Bei einer Brustentfernung wird das Risiko um etwa 90 Prozent gesenkt. Frauen mit genetischer Veranlagung zum Brustkrebs haben auch ein erhöhtes Risiko, Krebs in den Eierstöcken zu bekommen. Wenn sich eine Frau die Eierstöcke entfernen lässt, wird auch gleichzeitig das Risiko gesenkt, an Brustkrebs zu erkranken.

Wie läuft eine prophylaktische Brustentfernung ab?

Bei diesem Eingriff schälen wir das gesamte Drüsengewebe aus der Brust der Frau heraus. Fettgewebe und die Haut bleiben erhalten. Anschließend bauen wir die Brust mit Silikonimplantaten wieder auf – noch in der gleichen Sitzung. Außerdem entnehmen wir während der Operation eine Probe vom hinteren Teil der Brustwarze. Wenn diese Probe in Ordnung ist, kann auch die Brustwarze erhalten bleiben.

Es gibt Frauen, die eine keine Implantate Vertragen. Müssen diese Frauen auf eine Rekonstruktion ihrer Brust verzichten?

Nein. Es ist auch möglich, körpereigenes Gewebe zu verwenden. Der Eingriff ist etwas komplizierter – die Operation dauert etwa sechs bis acht Stunden – aber das Ergebnis kann auch sehr schön sein. Wenn die Brustwarze entfernt werden muss, wird es schon schwieriger. Denn die Brustwarze kann zwar rekonstruiert werden. Allerdings werden die betroffenen Frauen auch nach der Operation kein Gefühl in der Brustwarze haben. Wir arbeiten aber eng mit einer kosmetischen Pigmentiererin zusammen, die Brustwarzen mit Farbpigmenten abbilden kann und dabei sogar eine Dreidimensionalität erreicht. Frauen, die sich dafür entscheiden, sparen sich die Operation.
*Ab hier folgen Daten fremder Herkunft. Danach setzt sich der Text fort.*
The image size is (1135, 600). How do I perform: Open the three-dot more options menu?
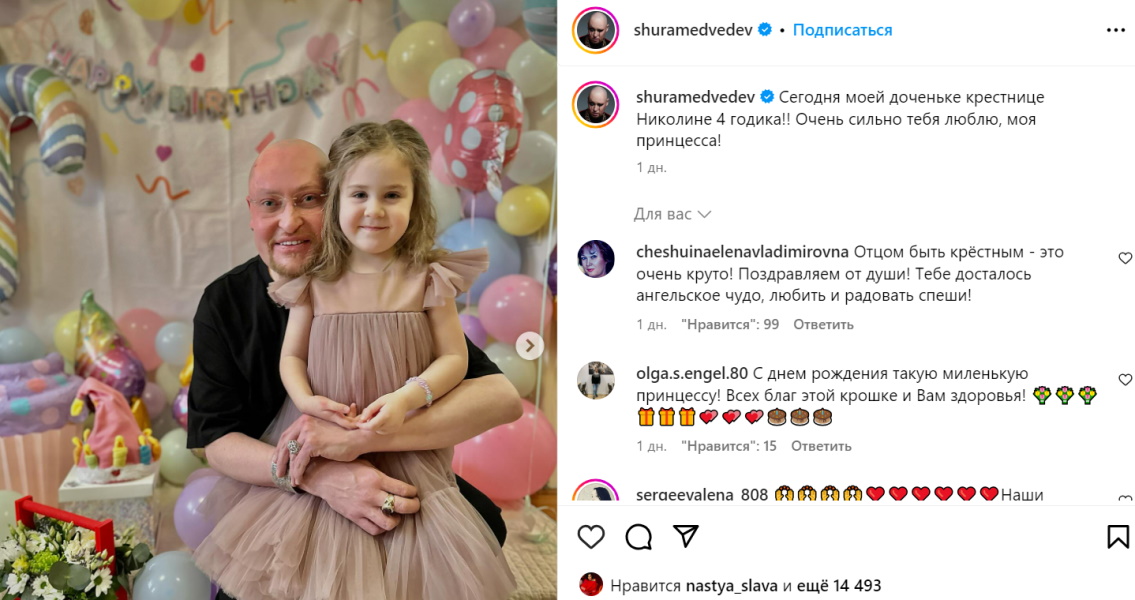1115,30
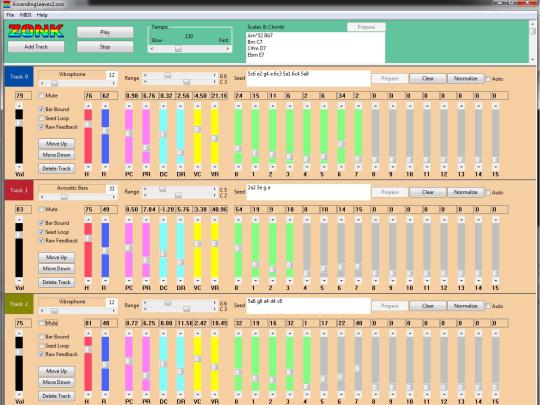Click the Add Track button
Viewport: 540px width, 405px height.
(36, 46)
Wie sehen mittlerweile die Heilungschancen bei Brustkrebs aus?

Eigentlich ganz gut. Wenn wir den Krebs früh entdecken, wenn das Karzinom also noch kleiner als zwei Zentimeter ist und die Lymphknoten noch nicht befallen sind, liegen die Heilungsaussichten bei 95 Prozent. Allerdings sind die Krebsformen, die durch Genmutationen ausgelöst werden deutlich aggressiver als andere.

Wird der Gentest von der Krankenkasse bezahlt?

Ja, wenn ein entsprechendes Risiko bei einer Frau festgestellt wird, zum Beispiel, wenn es bereits Brustkrebsfälle in der Familie gab. Auch die vorsorgliche Entfernung der Brust wird bezahlt, wenn das Risiko hoch ist, dass die Frau an Brustkrebs erkrankt.

Können Prominente, die über viel Geld verfügen bessere Ergebnisse bei der Brustrekonstruktion erzielen?

Menschen mit viel Geld können sich einen plastischen Chirurgen suchen, der sich damit hervortut, Prominente zu operieren. Bei den plastischen Chirurgen gilt: Je prominenter der Arzt, desto teurer das Honorar. Ich denke aber, dass auch normale Brustkrebszentren sehr gute Ergebnisse erzielen.

Wie oft sollten Frauen zur Vorsorge gehen?

Alle Frauen sollten jedes Jahr zum Gynäkologen gehen und sich untersuchen lassen. Übrigens gilt das auch für Männer, die sich beim Urologen jährlich vorstellen sollten. Für Frauen zwischen 50 und 69 Jahren kommt noch das Screening dazu, das alle zwei Jahre durchgeführt werden sollte. Jüngere Frauen mit einem erhöhten Risiko sollten regelmäßig zur Risikovorsorge gehen.

Angelina Jolie ist mit ihrer Entscheidung bewusst an die Öffentlichkeit gegangen. Könnte sich das große Medieninteresse positiv auf das Vorsorge-Verhalten von Frauen auswirken?

Einen positiven Effekt könnte das haben. Vielleicht lassen jetzt Frauen einen Gentest machen, die Brustkrebsfälle in der Familie haben und nicht wussten, selbst ein hohes Risiko zu haben, daran zu erkranken.